> **Work item**: Return the following lines and nothing else: the one holding "Viewport: 678px width, 480px height." and all those after it in the records below, unchanged, minus any pictures.

> **Information shown**:
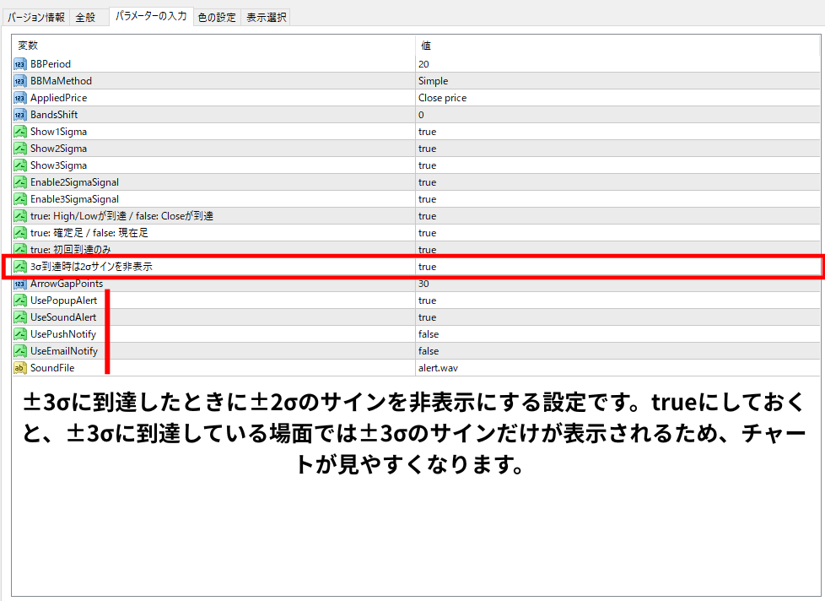Toggle the Show3Sigma value

[x=427, y=165]
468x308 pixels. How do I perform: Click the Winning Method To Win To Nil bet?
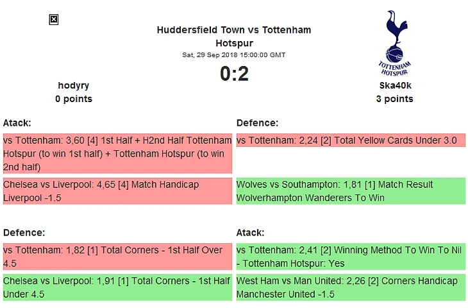pos(351,257)
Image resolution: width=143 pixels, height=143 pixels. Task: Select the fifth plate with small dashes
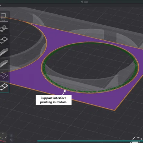tap(4, 75)
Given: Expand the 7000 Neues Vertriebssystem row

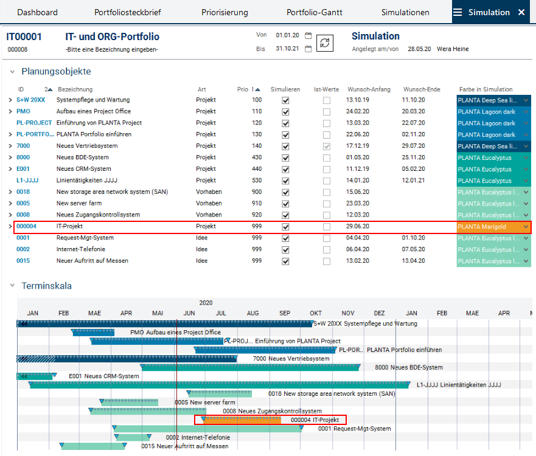Looking at the screenshot, I should (10, 147).
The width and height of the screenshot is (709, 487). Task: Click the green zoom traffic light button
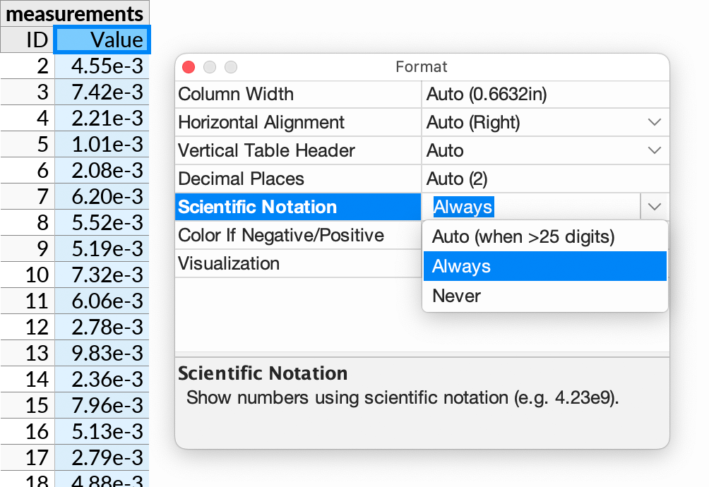230,66

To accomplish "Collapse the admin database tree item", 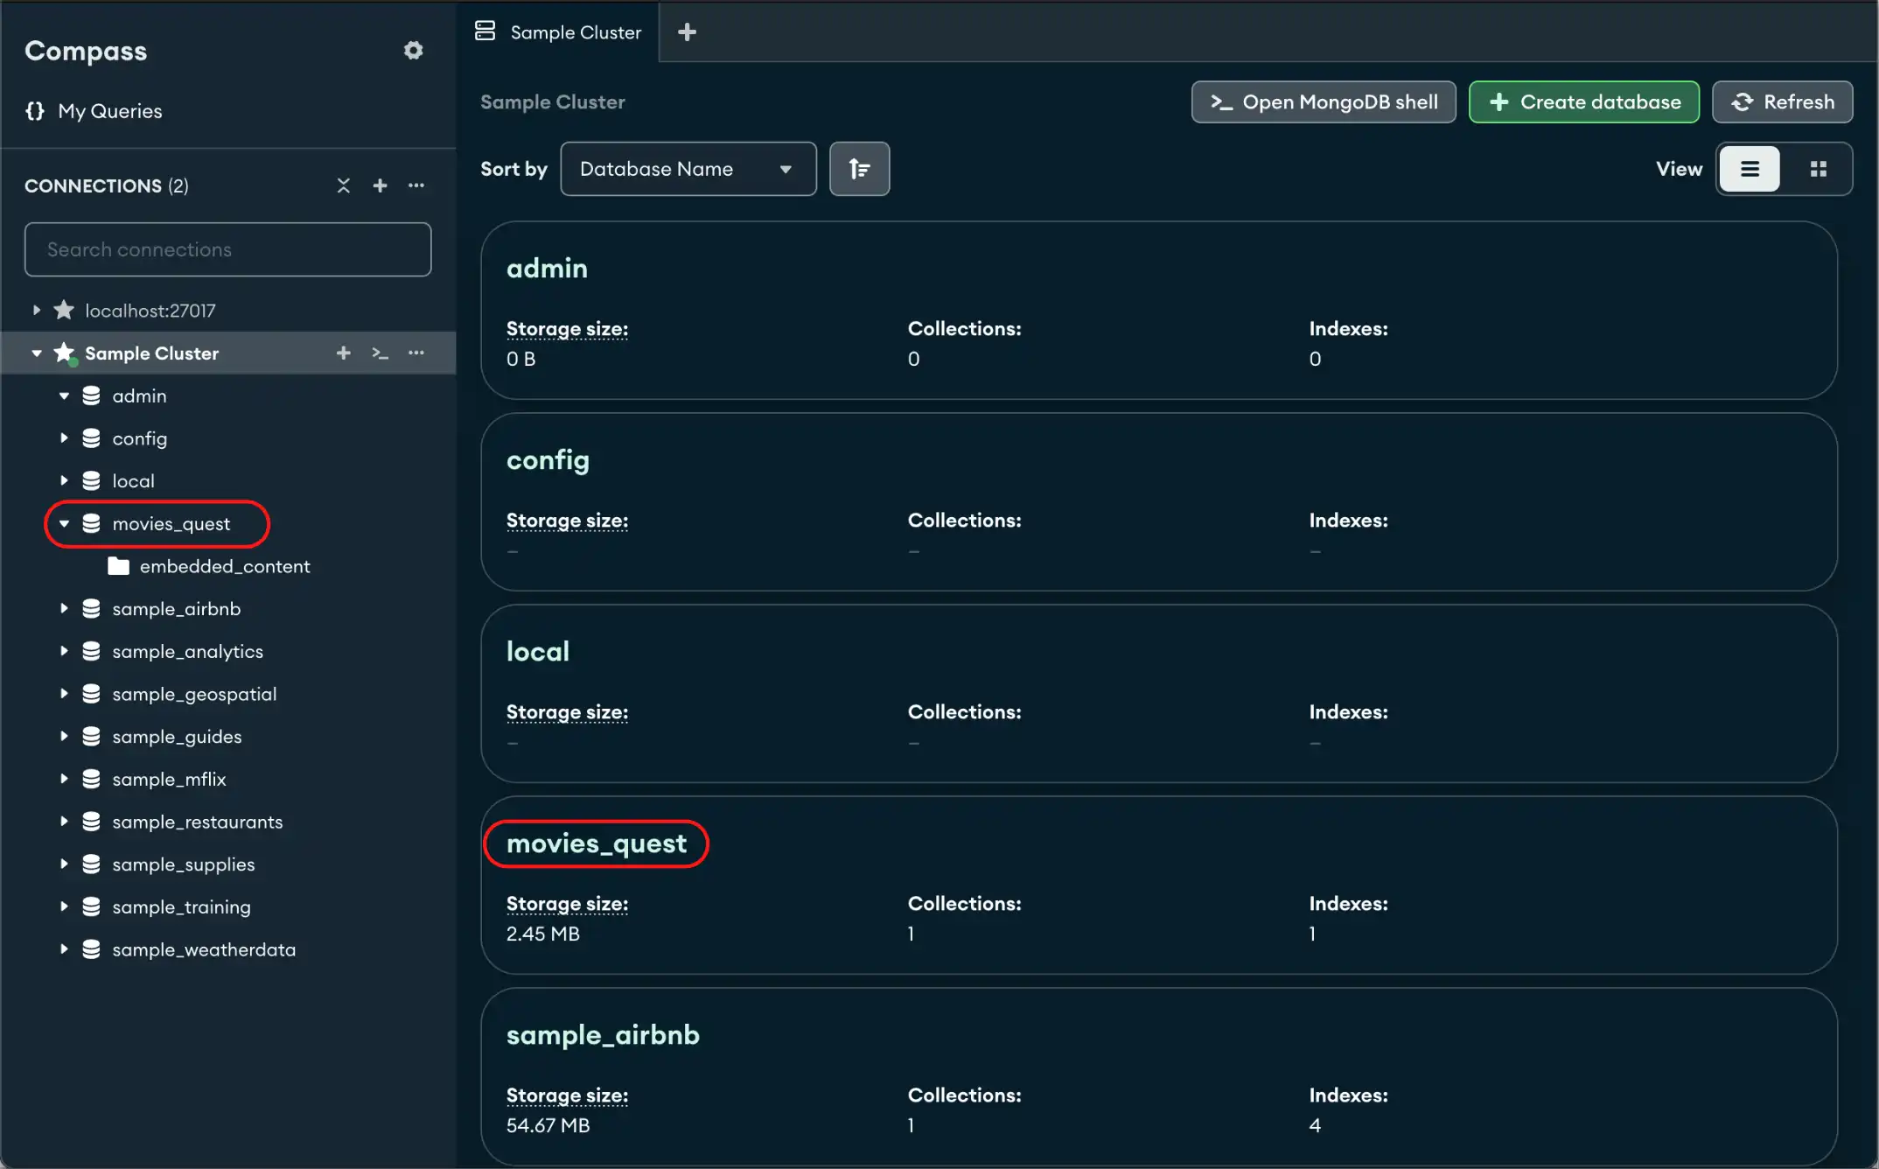I will point(63,395).
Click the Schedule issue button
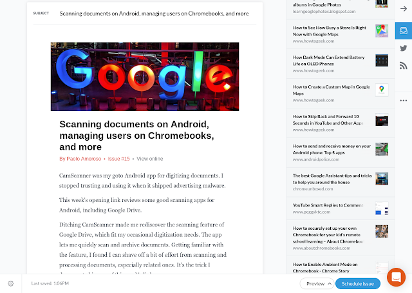412x293 pixels. tap(358, 283)
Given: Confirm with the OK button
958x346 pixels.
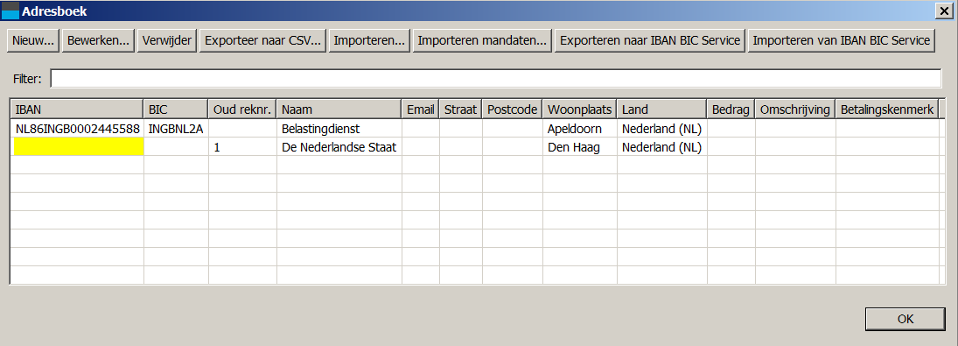Looking at the screenshot, I should [905, 319].
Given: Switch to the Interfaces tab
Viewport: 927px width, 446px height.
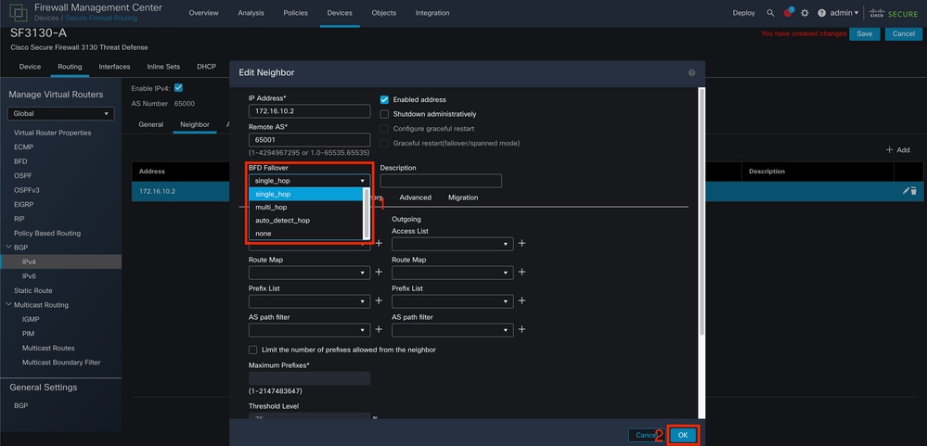Looking at the screenshot, I should click(x=115, y=67).
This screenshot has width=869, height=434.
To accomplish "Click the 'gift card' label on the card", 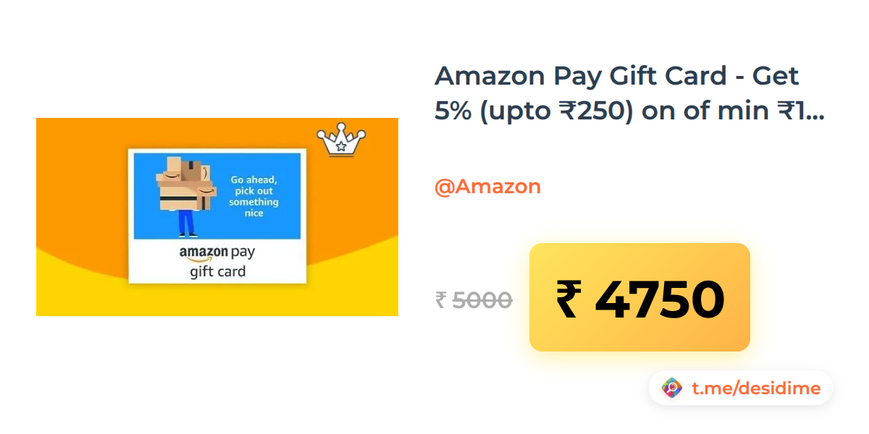I will coord(217,272).
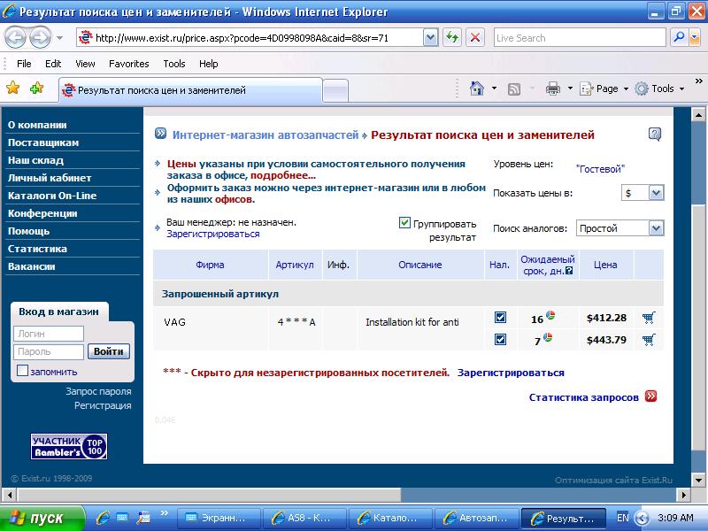Open the pie chart icon beside 16 days

coord(550,316)
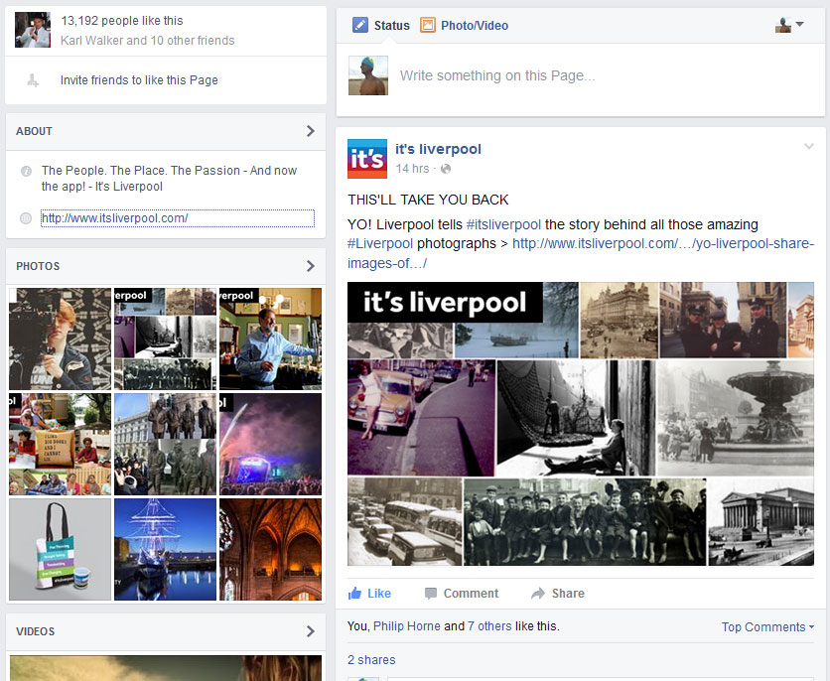
Task: Open the Top Comments sort dropdown
Action: click(x=767, y=627)
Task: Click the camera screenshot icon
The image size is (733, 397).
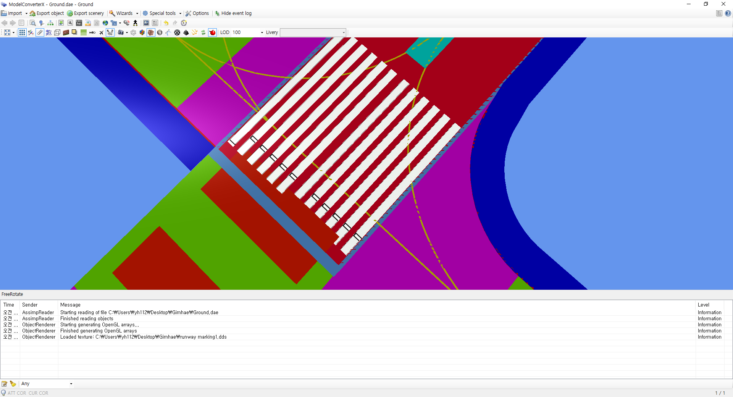Action: tap(121, 32)
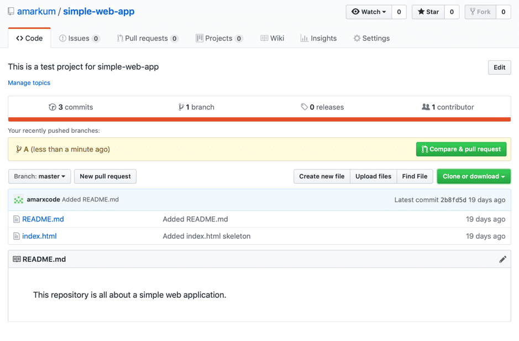Image resolution: width=519 pixels, height=341 pixels.
Task: Expand the Branch: master selector
Action: click(39, 176)
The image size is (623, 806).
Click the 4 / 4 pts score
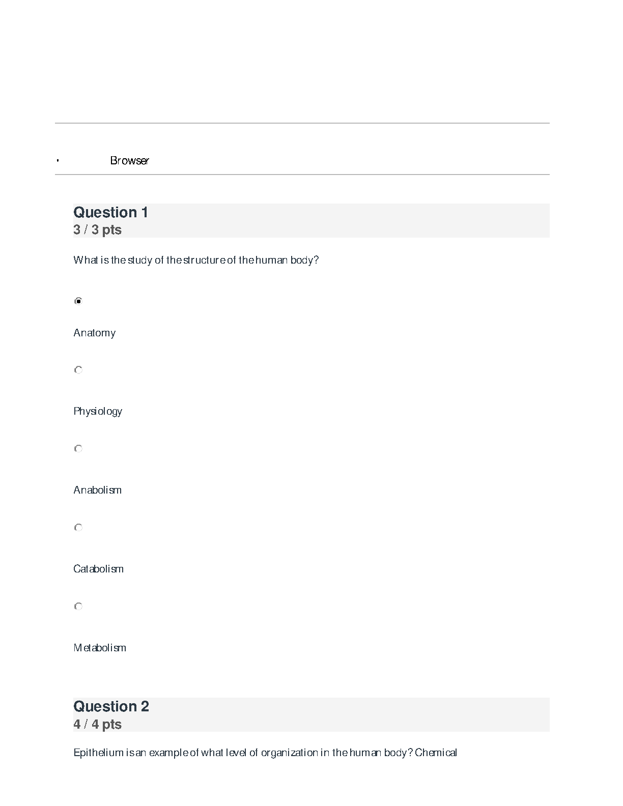98,724
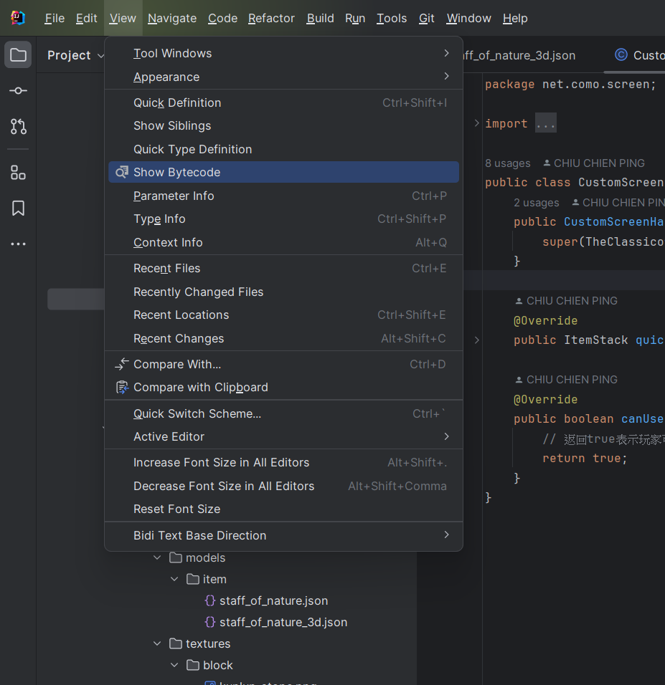Screen dimensions: 665x685
Task: Switch to staff_of_nature_3d.json editor tab
Action: 520,55
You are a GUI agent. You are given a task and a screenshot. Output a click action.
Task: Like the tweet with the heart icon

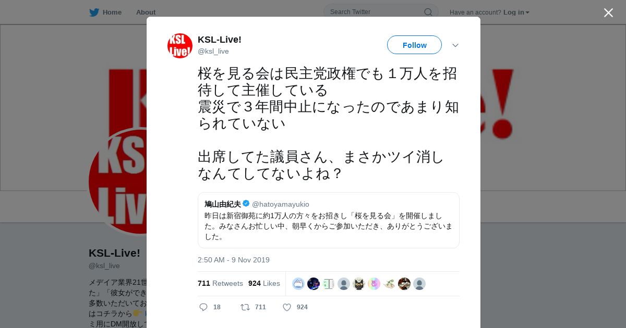tap(287, 307)
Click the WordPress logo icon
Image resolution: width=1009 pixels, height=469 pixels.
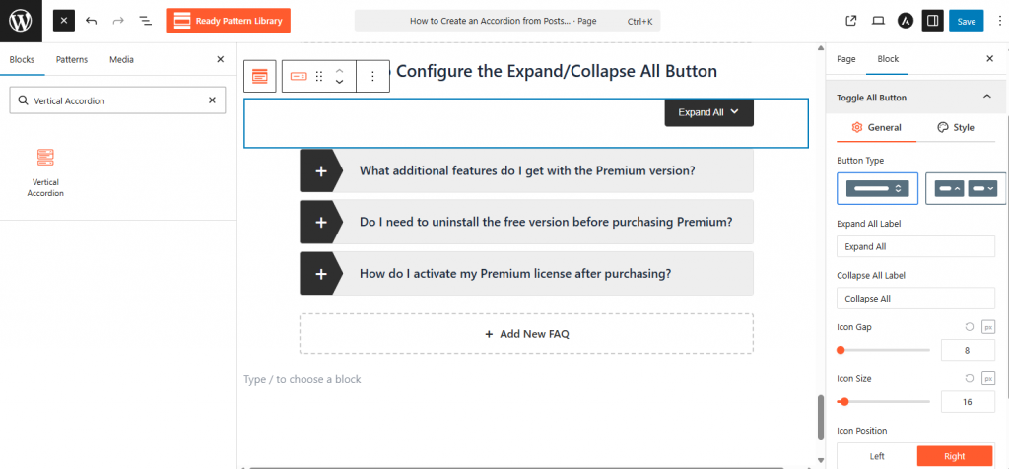[21, 20]
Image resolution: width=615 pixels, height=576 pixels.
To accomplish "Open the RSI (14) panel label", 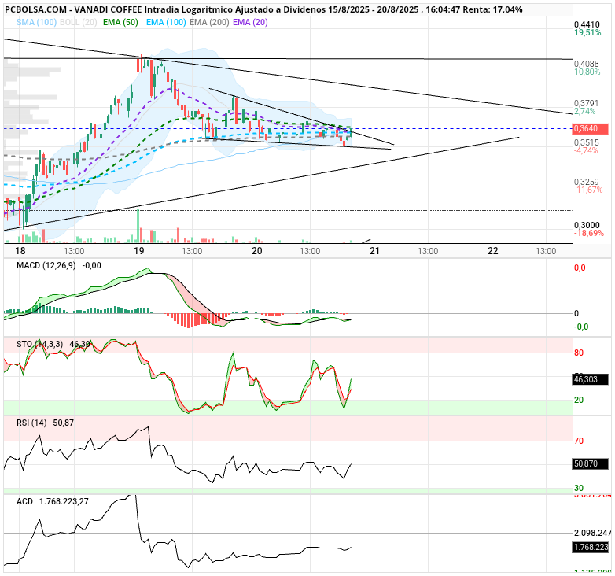I will point(31,423).
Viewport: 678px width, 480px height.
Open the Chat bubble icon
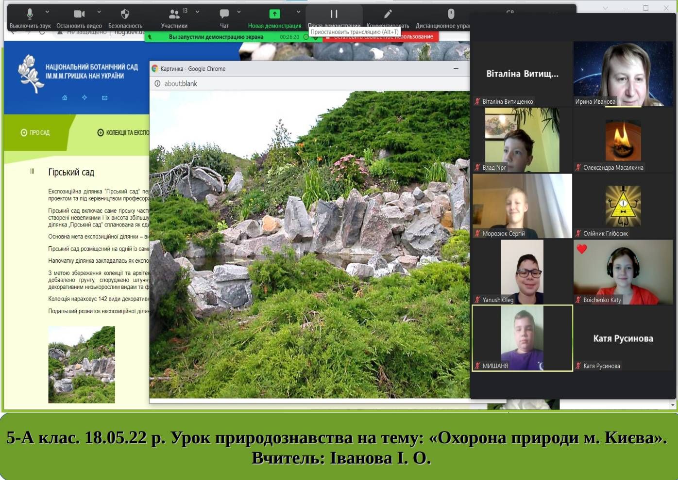pyautogui.click(x=224, y=14)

> **Result of this exercise**:
Viewport: 678px width, 480px height.
Open the Chat bubble icon
pyautogui.click(x=224, y=14)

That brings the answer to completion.